━━━ Input material

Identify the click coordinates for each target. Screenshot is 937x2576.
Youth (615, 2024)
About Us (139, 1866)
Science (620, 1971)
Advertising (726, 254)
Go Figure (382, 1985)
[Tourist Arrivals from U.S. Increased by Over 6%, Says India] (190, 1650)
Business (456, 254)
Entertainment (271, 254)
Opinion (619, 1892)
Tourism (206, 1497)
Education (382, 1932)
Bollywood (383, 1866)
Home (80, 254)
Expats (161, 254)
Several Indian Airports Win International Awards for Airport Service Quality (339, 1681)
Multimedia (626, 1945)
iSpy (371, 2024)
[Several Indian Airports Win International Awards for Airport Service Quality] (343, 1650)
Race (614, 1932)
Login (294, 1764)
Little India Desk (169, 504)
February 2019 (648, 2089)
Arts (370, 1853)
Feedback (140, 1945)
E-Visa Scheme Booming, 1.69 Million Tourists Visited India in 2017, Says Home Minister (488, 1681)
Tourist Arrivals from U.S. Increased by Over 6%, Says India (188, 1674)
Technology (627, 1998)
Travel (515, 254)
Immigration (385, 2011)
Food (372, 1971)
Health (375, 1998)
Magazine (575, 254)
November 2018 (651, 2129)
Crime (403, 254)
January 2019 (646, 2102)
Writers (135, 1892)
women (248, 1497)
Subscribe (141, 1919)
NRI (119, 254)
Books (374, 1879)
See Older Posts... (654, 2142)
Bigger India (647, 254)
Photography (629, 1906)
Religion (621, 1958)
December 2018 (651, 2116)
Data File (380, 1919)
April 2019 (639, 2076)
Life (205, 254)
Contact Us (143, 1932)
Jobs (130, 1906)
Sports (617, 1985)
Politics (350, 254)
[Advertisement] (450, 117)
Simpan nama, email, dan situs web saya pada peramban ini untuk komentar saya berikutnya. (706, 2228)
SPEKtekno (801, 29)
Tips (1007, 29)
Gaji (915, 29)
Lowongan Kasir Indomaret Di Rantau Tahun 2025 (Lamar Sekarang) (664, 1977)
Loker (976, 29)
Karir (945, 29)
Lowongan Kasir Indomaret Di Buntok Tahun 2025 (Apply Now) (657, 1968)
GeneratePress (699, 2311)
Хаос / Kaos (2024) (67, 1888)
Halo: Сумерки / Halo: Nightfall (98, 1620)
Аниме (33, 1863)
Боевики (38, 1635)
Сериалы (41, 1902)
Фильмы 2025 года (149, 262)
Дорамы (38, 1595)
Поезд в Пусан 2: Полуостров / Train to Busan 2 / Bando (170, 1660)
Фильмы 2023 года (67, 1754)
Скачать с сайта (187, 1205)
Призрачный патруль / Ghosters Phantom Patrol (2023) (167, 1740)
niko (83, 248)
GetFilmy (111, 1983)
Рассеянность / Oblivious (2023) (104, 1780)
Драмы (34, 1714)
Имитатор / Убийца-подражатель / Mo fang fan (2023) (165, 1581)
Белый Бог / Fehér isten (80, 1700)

━━━━━━

### What this task involves
All lines from the one containing "NRI (119, 254)" through the last line of the data, both included, are to be retyped exactly, and no other line belongs in the answer.

### Answer section
NRI (119, 254)
Books (374, 1879)
See Older Posts... (654, 2142)
Bigger India (647, 254)
Photography (629, 1906)
Religion (621, 1958)
December 2018 (651, 2116)
Data File (380, 1919)
April 2019 (639, 2076)
Life (205, 254)
Contact Us (143, 1932)
Jobs (130, 1906)
Sports (617, 1985)
Politics (350, 254)
[Advertisement] (450, 117)
Simpan nama, email, dan situs web saya pada peramban ini untuk komentar saya berikutnya. (706, 2228)
SPEKtekno (801, 29)
Tips (1007, 29)
Gaji (915, 29)
Lowongan Kasir Indomaret Di Rantau Tahun 2025 (Lamar Sekarang) (664, 1977)
Loker (976, 29)
Karir (945, 29)
Lowongan Kasir Indomaret Di Buntok Tahun 2025 (Apply Now) (657, 1968)
GeneratePress (699, 2311)
Хаос / Kaos (2024) (67, 1888)
Halo: Сумерки / Halo: Nightfall (98, 1620)
Аниме (33, 1863)
Боевики (38, 1635)
Сериалы (41, 1902)
Фильмы 2025 года (149, 262)
Дорамы (38, 1595)
Поезд в Пусан 2: Полуостров / Train to Busan 2 / Bando (170, 1660)
Фильмы 2023 года (67, 1754)
Скачать с сайта (187, 1205)
Призрачный патруль / Ghosters Phantom Patrol (2023) (167, 1740)
niko (83, 248)
GetFilmy (111, 1983)
Рассеянность / Oblivious (2023) (104, 1780)
Драмы (34, 1714)
Имитатор / Убийца-подражатель / Mo fang fan (2023) (165, 1581)
Белый Бог / Fehér isten (80, 1700)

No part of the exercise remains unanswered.